Records shown: Begin

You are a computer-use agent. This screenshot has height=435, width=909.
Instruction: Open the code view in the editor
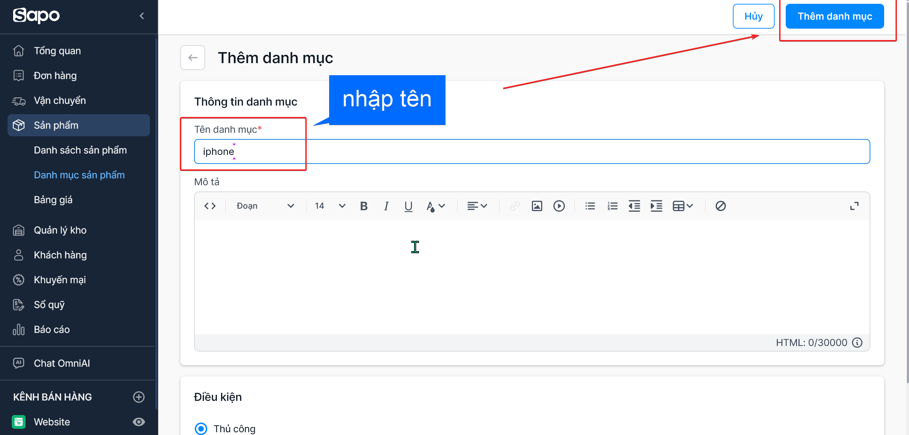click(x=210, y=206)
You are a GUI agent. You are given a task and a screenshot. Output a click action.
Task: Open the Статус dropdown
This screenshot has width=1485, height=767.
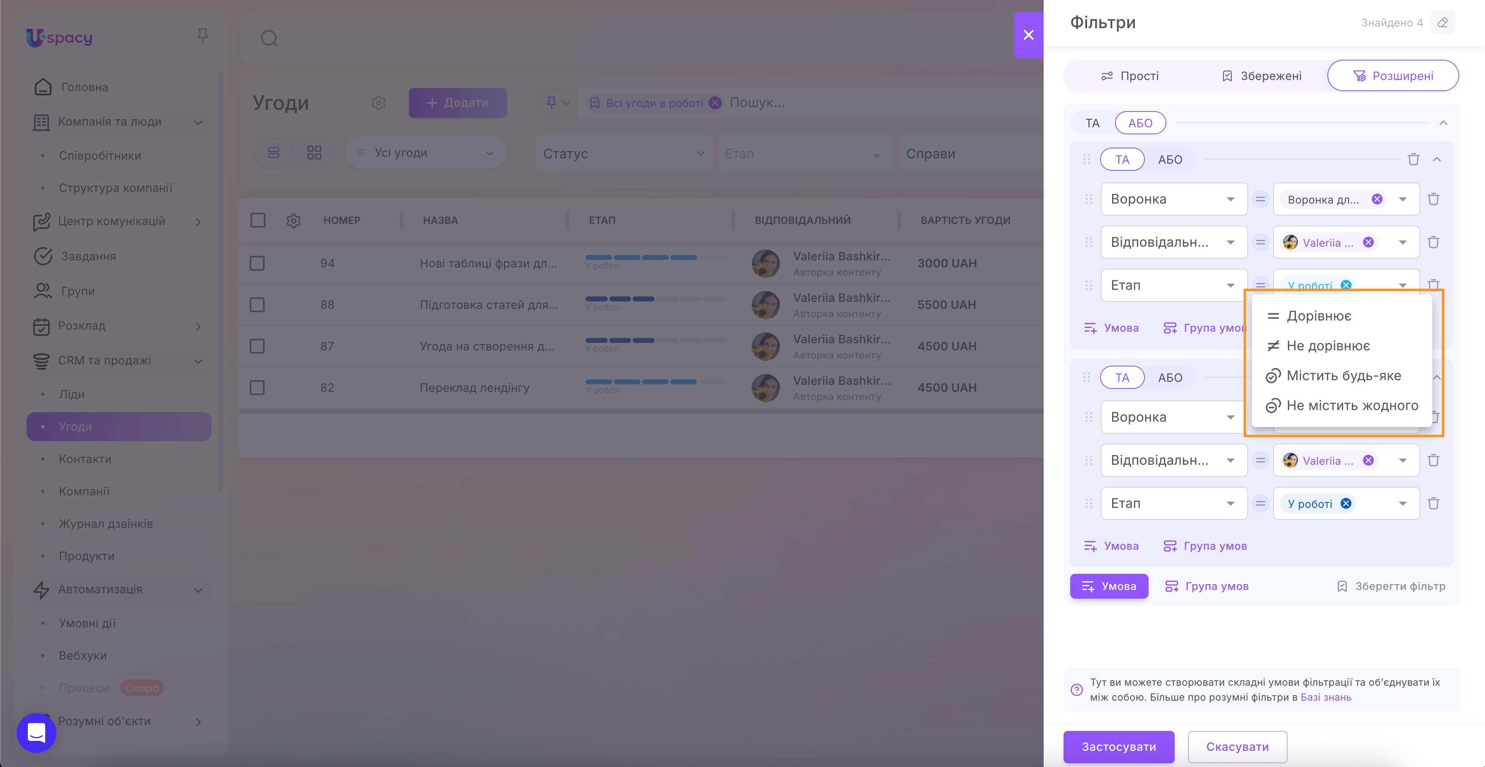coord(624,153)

Records shown: End
Records shown: Begin

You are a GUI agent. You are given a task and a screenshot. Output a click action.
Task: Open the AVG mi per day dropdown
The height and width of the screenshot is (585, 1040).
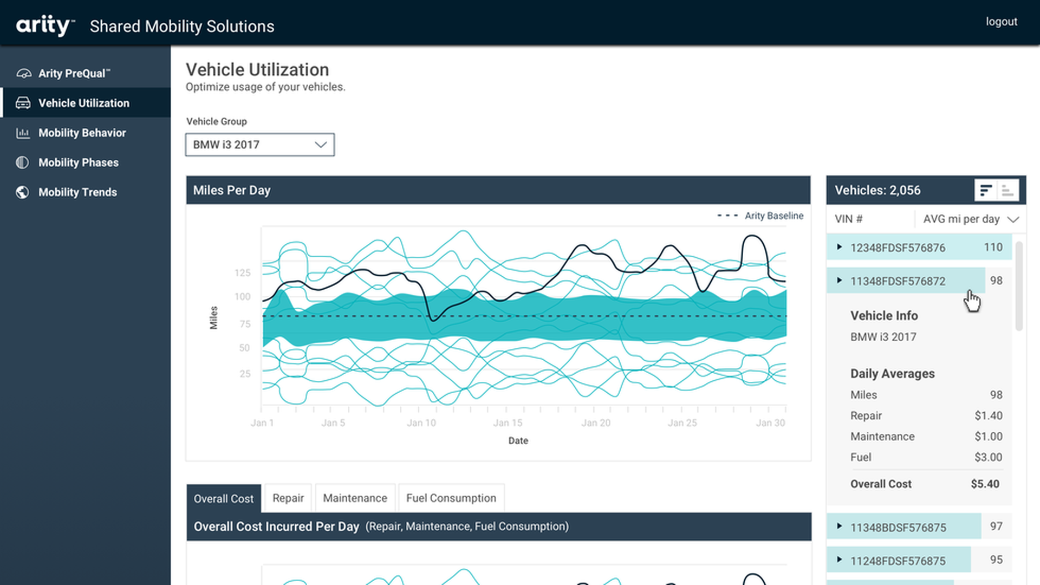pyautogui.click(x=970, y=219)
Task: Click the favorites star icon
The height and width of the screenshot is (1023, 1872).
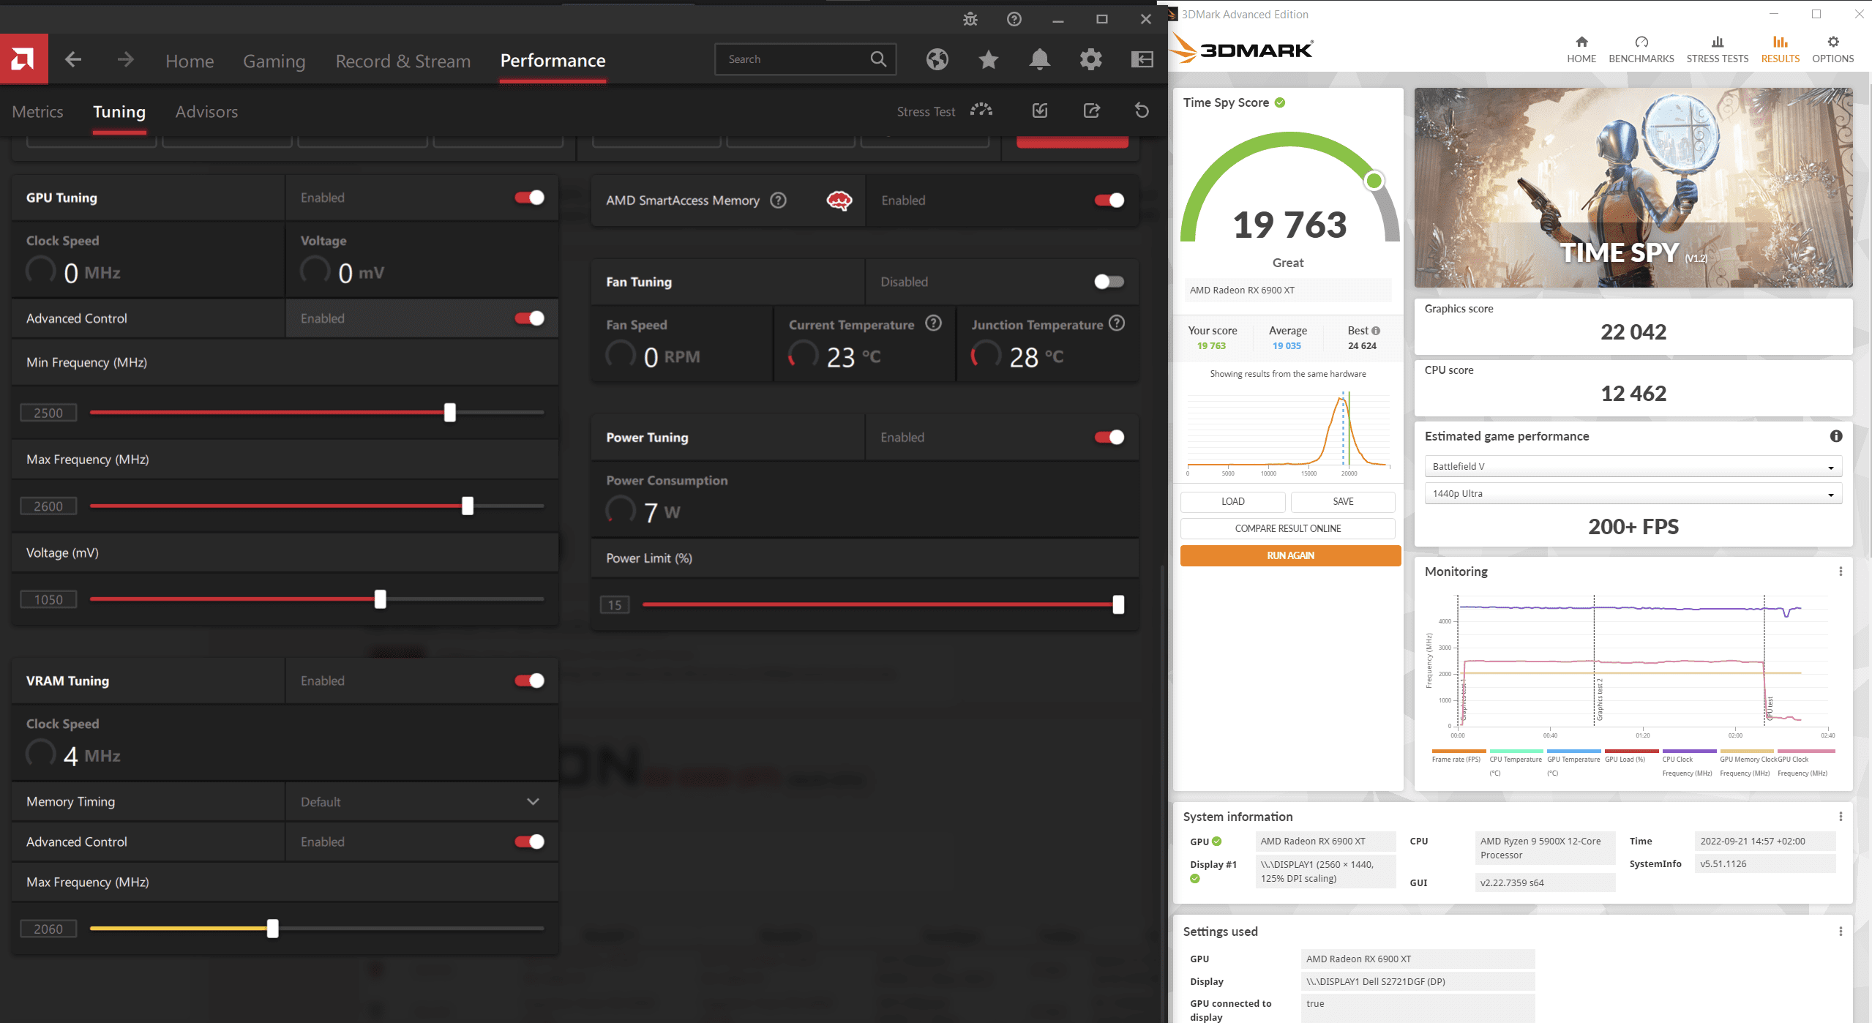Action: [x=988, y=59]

Records shown: End
Records shown: Begin

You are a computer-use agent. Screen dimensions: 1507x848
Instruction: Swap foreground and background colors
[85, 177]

Records shown: End

Task instructions: In the records above, locate each line with the word "dropdown". Copy all such lines.

Finished task:
Task: Open the Статус dropdown
Task: Open the AVG mi per day dropdown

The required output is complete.